I remember laying in bed, Z on my chest, DJ at my side, with the umpteenth cartoon of the day on. With both girls touching me, pawing at me, needing me, wanting me – my skin began to crawl and I literally thought I might scream. Instead, I sobbed. I sobbed and I texted a close girlfriend whom I knew was currently on medication for PPD. “Can we talk PPD later?,” I wrote.
She called me that very night, and for the first time, I shared with another human being that I wasn’t enjoying being a mom. A feeling so contradictory to the truth that I knew to be inside of me. It felt so good to spew the entire truth without fear of judgement. To my relief, some of the things I was feeling were “normal.” Overwhelmed, insecure, exhausted…those were universal feelings when trying to find balance in a new, more complex parenting role. Even the fleeting, “What was I thinking to alter the family I already had, already knew?,” was a familiar thought to many other healthy women.
“On a scale of 0 to 100%, how much are you enjoying being a mom right now?,” my friend asked. “Maybe 40%,” I reluctantly admitted. She encouraged me to reach out to my doctor.
Once my doctor and I got on the phone, all 5 weeks of shame came pouring out. I bawled as I told her that I kept thinking it would get better, but that everyday felt darker than the previous day. She asked how I wanted to proceed, with medication, therapy or both. “Both.” I was afraid that I’d start therapy only to recognize that I also needed medication, and that by then I would’ve spiraled down even deeper. I also didn’t want to lose one more day of enjoying my children. So, I got the happy pills and I’ve been on them for almost 4 weeks now.
Like I said, I am better – way better, really. I force myself to leave the house everyday and I shower at least every other day (insert smiley face here). I’m cooking again and keeping the house tidy. Most importantly, I am once again head over heels in love with my first born. Despite her wicked tantrums, I can’t get enough of her hugs and giggles – and I have the presence of mind to deal with her negative behavior in an effective way.
Once again, I’m falling in love with motherhood. I am slowly returning to the woman I know myself to be. I start and end each day feeling extremely blessed for, and by, my two girls. In between morning and evening, there are still struggles…still temptations to stay in bed, still tendencies to shut the world out, and still debilitating guilt over the amount of TV happening in this house – but overall, I’m feeling so much more in control. So much more present. Hallelujah!

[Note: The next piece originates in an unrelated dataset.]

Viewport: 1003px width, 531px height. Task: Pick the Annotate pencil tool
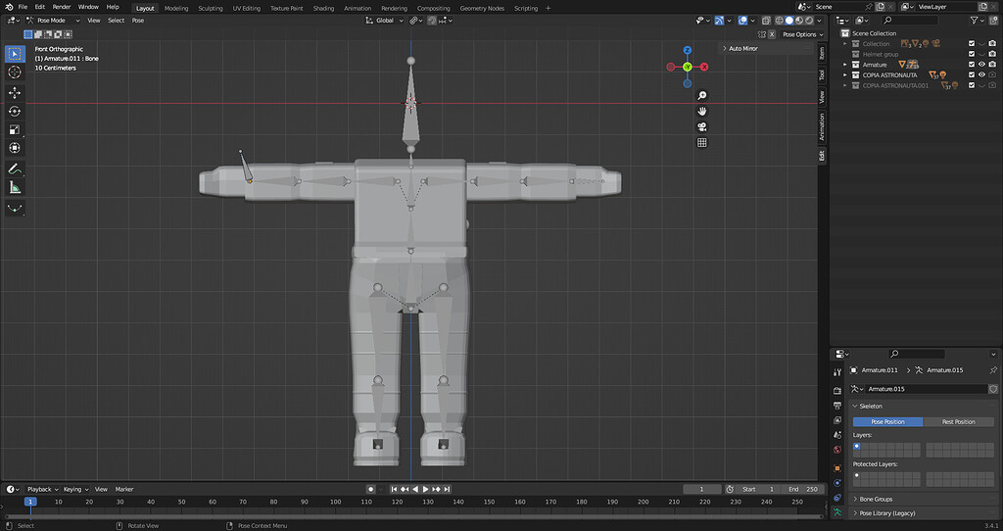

I have a little ways to go yet – but let me tell you, I am miles from where I was. I am so grateful for the many women in my life who shared their own personal struggle with PPD. It’s much more common than I was ever aware of. I am hoping that by sharing my story, you’ll feel inspired to share your own. The more we talk about this, the fewer women will spend a second longer than they need feeling trapped in their own skin.
Motherhood is so beautiful…and complicated. Do whatever it takes to enjoy it purely, and to embrace it wholly. There’s just no need to “tough it out” when you’re feeling so disconnected to the very thing you were most longing for – to love, and be loved, by your children.